Given records section start

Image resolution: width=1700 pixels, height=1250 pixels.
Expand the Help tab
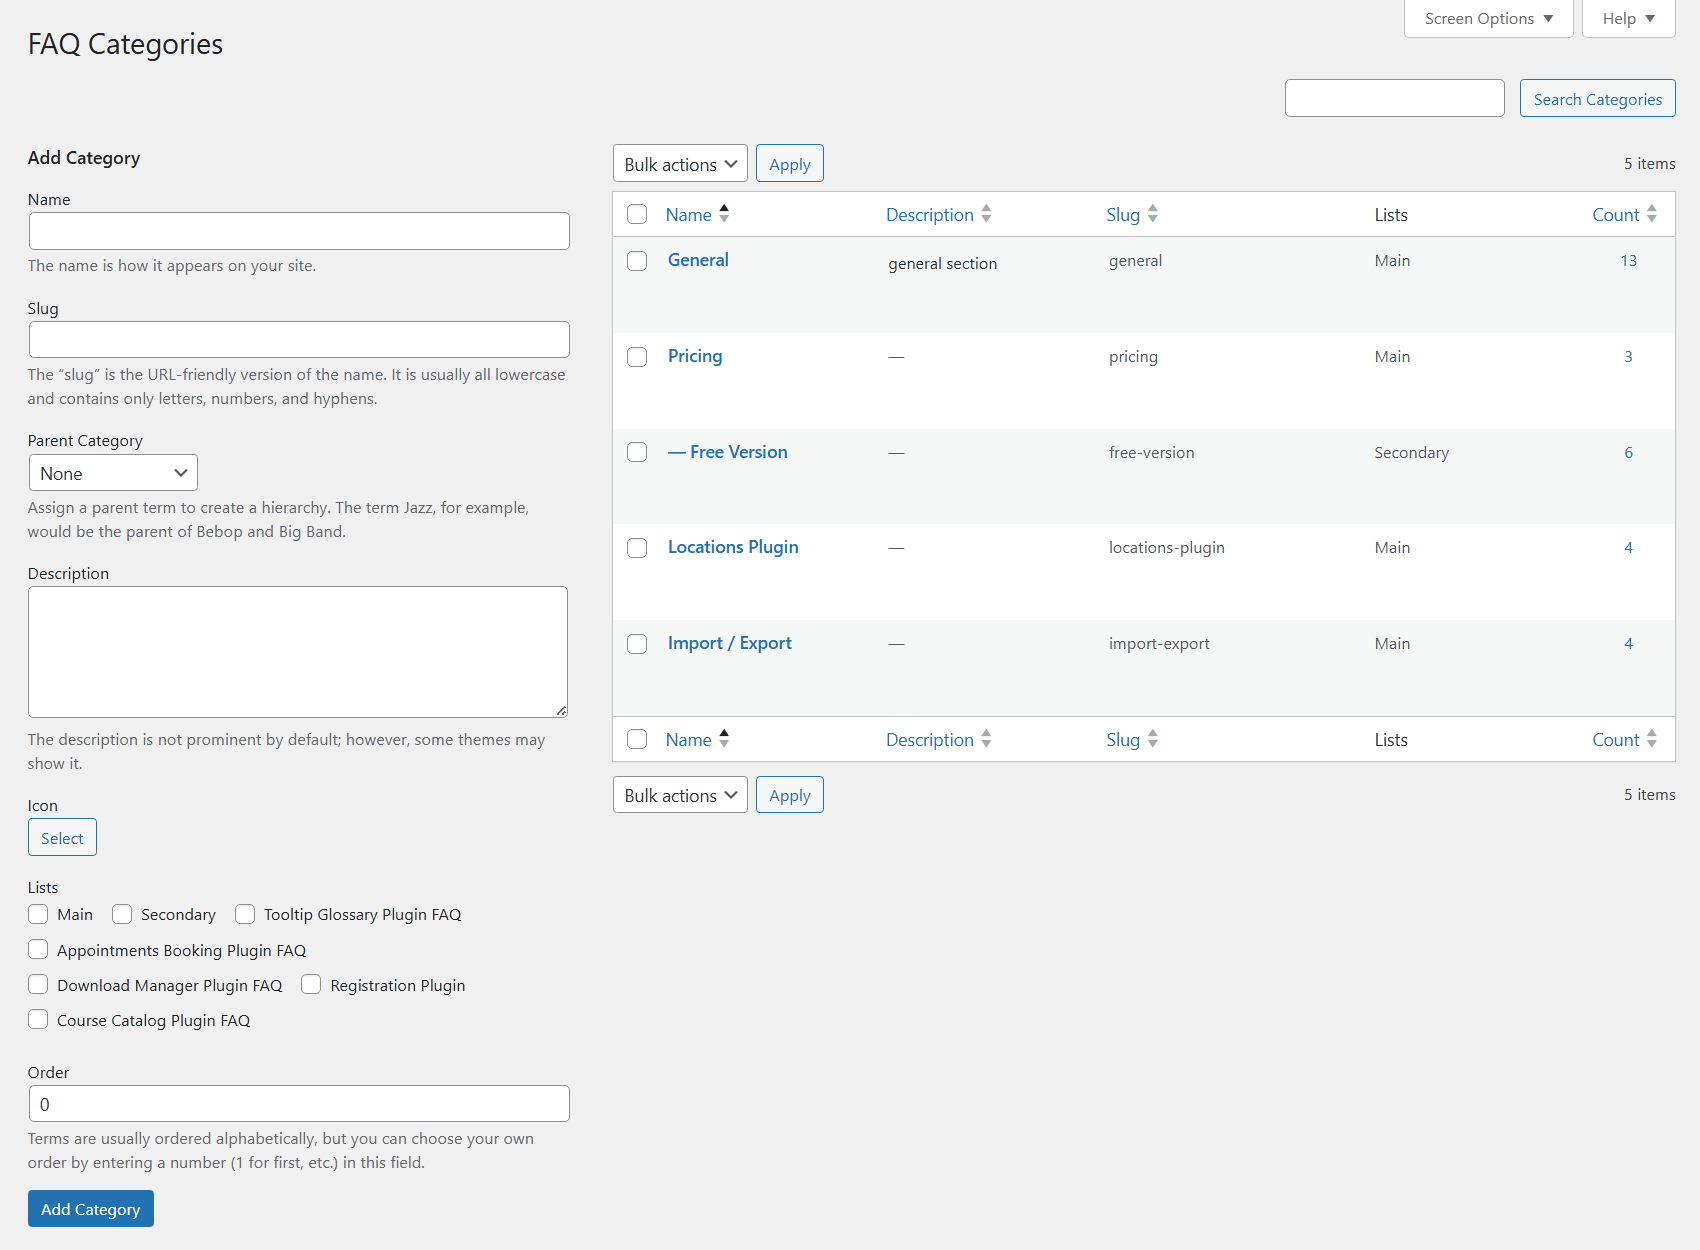pyautogui.click(x=1628, y=19)
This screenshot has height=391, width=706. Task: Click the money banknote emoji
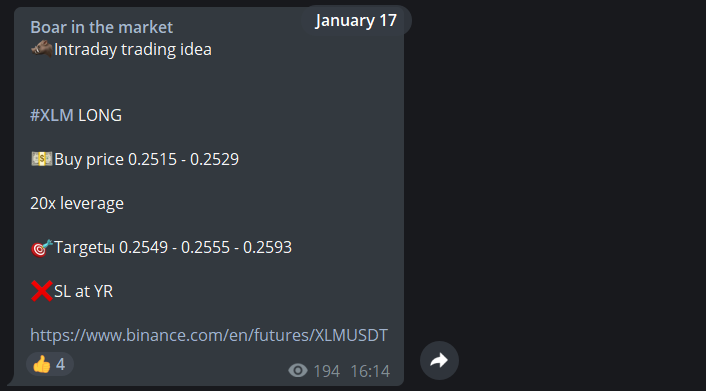coord(41,159)
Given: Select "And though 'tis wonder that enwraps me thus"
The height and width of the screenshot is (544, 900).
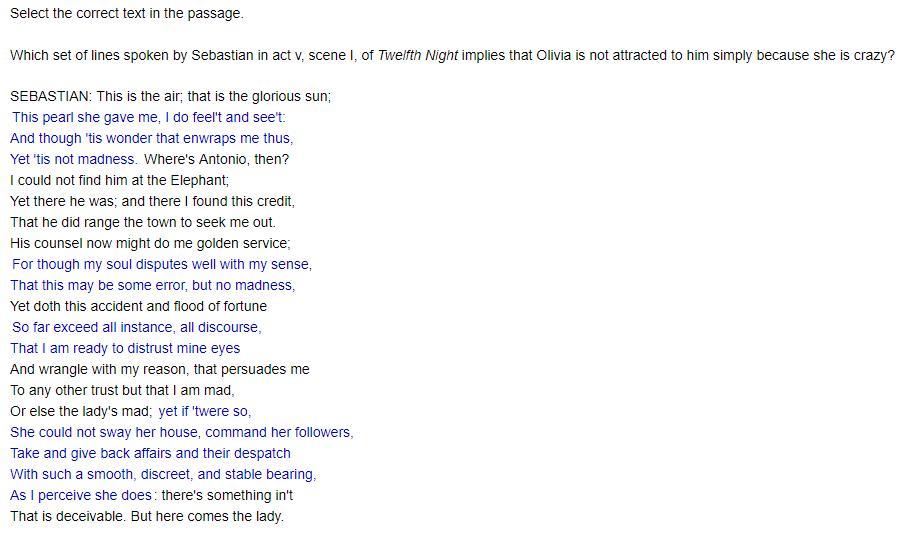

Given records section end

## Task details
Once you find the line containing "This screenshot has", retype it and every line after it through the last line of the records above, exactly. Add nothing else, and leave out the pictures.

## Task answer
This screenshot has height=391, width=706. Task: Click the money banknote emoji
coord(41,159)
Given: Select "And though 'tis wonder that enwraps me thus"
The height and width of the screenshot is (544, 900).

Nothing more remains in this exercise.